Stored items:
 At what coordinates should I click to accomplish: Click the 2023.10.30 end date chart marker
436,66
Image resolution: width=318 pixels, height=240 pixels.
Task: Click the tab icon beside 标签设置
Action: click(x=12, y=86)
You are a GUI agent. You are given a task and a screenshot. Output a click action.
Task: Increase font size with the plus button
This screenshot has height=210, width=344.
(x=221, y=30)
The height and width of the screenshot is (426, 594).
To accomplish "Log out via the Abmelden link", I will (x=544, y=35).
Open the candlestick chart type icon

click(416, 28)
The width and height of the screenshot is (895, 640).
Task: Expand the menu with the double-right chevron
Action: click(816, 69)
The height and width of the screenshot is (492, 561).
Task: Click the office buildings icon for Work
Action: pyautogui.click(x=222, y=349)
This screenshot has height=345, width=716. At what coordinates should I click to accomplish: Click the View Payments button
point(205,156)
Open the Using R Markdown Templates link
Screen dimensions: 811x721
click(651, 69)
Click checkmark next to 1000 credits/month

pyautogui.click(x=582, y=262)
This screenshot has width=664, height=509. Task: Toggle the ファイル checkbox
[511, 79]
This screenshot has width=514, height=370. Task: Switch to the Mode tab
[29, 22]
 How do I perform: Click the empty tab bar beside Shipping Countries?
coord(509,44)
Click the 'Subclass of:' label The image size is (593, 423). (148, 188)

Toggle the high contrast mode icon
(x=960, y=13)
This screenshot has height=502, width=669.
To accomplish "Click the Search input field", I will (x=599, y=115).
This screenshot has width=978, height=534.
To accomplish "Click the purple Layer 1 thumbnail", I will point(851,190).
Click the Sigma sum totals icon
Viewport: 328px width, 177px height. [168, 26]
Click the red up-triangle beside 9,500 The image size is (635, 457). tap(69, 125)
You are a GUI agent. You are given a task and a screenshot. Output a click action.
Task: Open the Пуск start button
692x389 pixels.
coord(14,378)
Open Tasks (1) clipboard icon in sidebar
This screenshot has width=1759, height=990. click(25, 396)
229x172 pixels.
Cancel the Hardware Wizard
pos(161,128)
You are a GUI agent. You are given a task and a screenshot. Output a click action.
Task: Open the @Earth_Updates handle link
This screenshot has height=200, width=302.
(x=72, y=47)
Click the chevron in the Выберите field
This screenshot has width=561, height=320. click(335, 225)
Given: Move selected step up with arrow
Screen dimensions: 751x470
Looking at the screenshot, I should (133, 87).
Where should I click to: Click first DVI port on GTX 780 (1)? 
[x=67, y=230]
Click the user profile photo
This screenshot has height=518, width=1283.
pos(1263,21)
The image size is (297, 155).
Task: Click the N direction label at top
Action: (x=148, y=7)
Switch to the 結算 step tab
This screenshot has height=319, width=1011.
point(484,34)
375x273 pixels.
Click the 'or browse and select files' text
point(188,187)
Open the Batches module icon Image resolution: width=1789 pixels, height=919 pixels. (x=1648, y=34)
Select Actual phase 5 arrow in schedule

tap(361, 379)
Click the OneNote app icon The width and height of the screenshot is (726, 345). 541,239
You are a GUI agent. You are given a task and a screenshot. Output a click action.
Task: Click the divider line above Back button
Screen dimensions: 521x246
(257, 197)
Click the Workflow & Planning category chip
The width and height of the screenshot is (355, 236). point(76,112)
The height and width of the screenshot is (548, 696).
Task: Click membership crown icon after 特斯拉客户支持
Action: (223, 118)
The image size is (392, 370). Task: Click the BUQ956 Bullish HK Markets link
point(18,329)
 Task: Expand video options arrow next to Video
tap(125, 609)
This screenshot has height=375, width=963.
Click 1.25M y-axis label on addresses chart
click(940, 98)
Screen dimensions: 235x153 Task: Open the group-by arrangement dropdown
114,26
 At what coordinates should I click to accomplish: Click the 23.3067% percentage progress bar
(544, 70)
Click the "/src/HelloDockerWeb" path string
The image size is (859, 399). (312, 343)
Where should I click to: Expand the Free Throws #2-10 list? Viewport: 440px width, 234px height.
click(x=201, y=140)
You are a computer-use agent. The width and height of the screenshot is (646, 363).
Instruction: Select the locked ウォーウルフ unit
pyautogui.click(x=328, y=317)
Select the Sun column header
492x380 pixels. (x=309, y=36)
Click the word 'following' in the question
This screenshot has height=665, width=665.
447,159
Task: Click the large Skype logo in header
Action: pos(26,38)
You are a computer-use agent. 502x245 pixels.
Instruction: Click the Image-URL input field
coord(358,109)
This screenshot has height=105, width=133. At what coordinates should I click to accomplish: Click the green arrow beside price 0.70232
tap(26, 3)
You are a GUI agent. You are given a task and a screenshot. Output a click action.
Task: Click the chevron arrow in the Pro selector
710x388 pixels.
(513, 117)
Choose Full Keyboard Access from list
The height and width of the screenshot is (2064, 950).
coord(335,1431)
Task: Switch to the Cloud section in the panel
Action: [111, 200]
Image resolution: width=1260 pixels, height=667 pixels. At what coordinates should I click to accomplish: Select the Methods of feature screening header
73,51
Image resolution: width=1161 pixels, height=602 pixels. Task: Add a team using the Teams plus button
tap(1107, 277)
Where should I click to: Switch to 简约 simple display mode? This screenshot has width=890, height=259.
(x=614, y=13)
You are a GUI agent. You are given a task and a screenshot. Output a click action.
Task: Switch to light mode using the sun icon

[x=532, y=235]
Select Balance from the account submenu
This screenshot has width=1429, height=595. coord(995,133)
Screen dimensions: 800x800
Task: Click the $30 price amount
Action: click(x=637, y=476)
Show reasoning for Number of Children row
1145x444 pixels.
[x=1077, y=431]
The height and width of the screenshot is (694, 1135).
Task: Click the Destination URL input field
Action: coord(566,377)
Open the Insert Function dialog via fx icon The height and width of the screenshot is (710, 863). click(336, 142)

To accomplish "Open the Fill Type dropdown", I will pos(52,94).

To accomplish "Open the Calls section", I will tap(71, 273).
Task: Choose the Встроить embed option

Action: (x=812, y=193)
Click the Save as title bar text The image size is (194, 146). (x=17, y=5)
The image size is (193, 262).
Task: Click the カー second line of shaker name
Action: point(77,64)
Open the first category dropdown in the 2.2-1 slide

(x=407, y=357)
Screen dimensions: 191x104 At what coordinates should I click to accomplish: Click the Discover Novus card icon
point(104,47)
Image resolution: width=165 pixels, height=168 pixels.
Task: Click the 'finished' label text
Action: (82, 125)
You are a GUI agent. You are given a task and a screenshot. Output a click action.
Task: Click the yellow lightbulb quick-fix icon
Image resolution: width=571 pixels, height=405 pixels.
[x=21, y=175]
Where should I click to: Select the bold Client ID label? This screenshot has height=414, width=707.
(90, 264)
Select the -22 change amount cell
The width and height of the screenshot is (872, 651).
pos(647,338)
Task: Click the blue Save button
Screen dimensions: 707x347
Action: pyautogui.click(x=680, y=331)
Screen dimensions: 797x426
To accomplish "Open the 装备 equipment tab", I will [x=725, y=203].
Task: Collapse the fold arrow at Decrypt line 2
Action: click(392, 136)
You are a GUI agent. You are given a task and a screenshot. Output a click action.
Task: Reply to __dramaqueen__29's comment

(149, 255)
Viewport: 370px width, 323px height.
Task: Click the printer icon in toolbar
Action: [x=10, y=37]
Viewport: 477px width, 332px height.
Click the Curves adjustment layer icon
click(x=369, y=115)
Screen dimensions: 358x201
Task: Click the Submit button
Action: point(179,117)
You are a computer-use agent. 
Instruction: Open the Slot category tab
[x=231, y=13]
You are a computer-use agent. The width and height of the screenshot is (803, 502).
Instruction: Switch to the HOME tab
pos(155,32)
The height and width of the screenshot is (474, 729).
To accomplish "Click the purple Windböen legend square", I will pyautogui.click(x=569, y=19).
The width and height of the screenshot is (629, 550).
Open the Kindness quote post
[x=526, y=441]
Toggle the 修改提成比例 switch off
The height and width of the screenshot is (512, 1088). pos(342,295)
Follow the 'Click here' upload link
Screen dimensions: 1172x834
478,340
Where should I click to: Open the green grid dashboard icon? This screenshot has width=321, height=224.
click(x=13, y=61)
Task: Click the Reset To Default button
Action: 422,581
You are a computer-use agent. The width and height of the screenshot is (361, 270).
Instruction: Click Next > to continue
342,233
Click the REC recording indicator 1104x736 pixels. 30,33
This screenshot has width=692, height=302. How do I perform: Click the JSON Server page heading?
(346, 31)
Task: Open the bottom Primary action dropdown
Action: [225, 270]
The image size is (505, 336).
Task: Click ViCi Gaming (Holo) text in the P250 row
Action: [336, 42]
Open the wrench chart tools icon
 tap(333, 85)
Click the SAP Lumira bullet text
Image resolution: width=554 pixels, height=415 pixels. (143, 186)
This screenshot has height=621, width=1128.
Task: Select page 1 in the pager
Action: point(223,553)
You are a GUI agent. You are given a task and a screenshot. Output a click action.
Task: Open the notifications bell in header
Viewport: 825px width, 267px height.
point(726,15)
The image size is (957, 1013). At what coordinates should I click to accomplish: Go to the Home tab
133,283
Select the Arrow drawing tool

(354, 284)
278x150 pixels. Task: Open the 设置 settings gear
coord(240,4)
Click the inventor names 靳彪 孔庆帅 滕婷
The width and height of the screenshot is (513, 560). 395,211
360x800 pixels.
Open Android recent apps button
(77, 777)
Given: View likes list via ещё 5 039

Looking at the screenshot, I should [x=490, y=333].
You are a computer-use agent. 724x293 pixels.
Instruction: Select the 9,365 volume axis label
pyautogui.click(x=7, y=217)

**REQUIRED ACTION:** Scan the data above and state how many of its lines contain the string "purple", with no other content.

**RESULT BELOW:** 2